Пьетро почти не кривил душой. Девять из десяти благородных пранов подтвердили бы, не задумываясь, его слова. Кларину считали одной из прекраснейших женщин Аркайла с того самого мига, как Клеан альт Баррас впервые привёз дочь на осенний бал в столицу. Замужество и материнство лишь огранили чистейший бриллиант её красоты. И каждый день, каждую стражу она использовала свою внешность, чтобы управлять мужчинами — очаровывать, покорять, подчинять. При полном поощрении и поддержке прана Клеана, само собой.
Именно это пугало лейтенанта больше всего.
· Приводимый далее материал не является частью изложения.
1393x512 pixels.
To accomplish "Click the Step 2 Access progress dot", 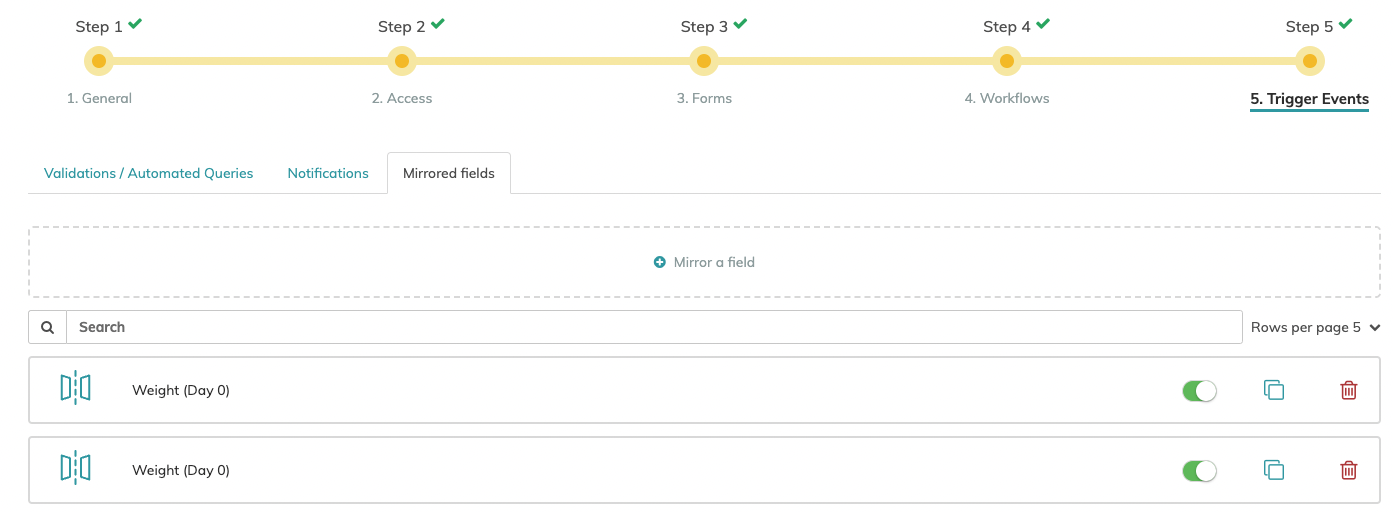I will point(401,61).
Веер порхал в руках герцогини-регентши, не то, что намекая, а крича во весь голос о том, что кевиналец ей небезразличен. Но как ему понять — испытывает она искренние чувства или вновь пытается что-то выгадать? Другое дело — Реналла. В сравнении с Клариной она казалась средоточием чистоты. Наивность сквозила в каждом слове, в каждом поступке. Никакой корысти, ни единой попытки добиться чего-то для себя. Ведь она согласилась ехать в Вожерон, несмотря на разлуку с сыном и с той поры безропотно переносит страдания. Она не показала страха под бомбардировкой города войсками Маризы. Наверняка боялась — она же не солдат, не наёмник, не ветеран военных кампаний… Но терпела, не устраивая истерик, даже когда убийцы попытались достать её, прикончив полдюжины бойцов Роты. И красота у неё совсем другая. Если Кларина — сверкающий сапфир в короне, то Реналла — распустившийся на утренней заре цветок в тенистом саду. Так бывает — раздвигаешь листву и вдруг видишь его. Нежный, скромный, незаметный для невнимательного взгляда. Но для настоящего ценителя — подлинное сокровище, не уступающее самоцветам, добываемым в копях Красногорья.
Теперь Пьетро понимал Ланса альт Грегора. Не всякий человек способен распознать истинную красоту с первого взгляда. Для этого нужен особый склад души, умение постигать и создавать прекрасное. Только менестрель не смог принять дар Вседержителя. Испугался или оказался излишне самонадеян, кто знает? Но не все праны, встреченные Реналлой должны быть таковыми, как он…
— Помогите мне подняться, пран Пьетро! — голос Кларины оторвал его от размышлений.
Герцогиня-регентша протягивала руку. Лейтенант поспешно шагнул вперёд и принял её ладонь в свою.
Кларина встала, сделал несколько шагов к окну, выказывая излишнюю порывистость, которая не вязалась со спокойным и уверенным тоном.
— Дитя… Реналла из Дома Лазоревого Кота далеко не дитя. Вы знаете, пран Пьетро, сколько человеческих жизней на её совести?
«А на твоей? Развязала войну, отголоски которой южные провинции Вожерона будут ощущать ещё не один десяток лет…»
— Начнём с сына браккарского посланника — Ак-Карр тер Веррон из Дома Жемчужного Нарвала заколот знаменитым менестрелем, — продолжала правительница.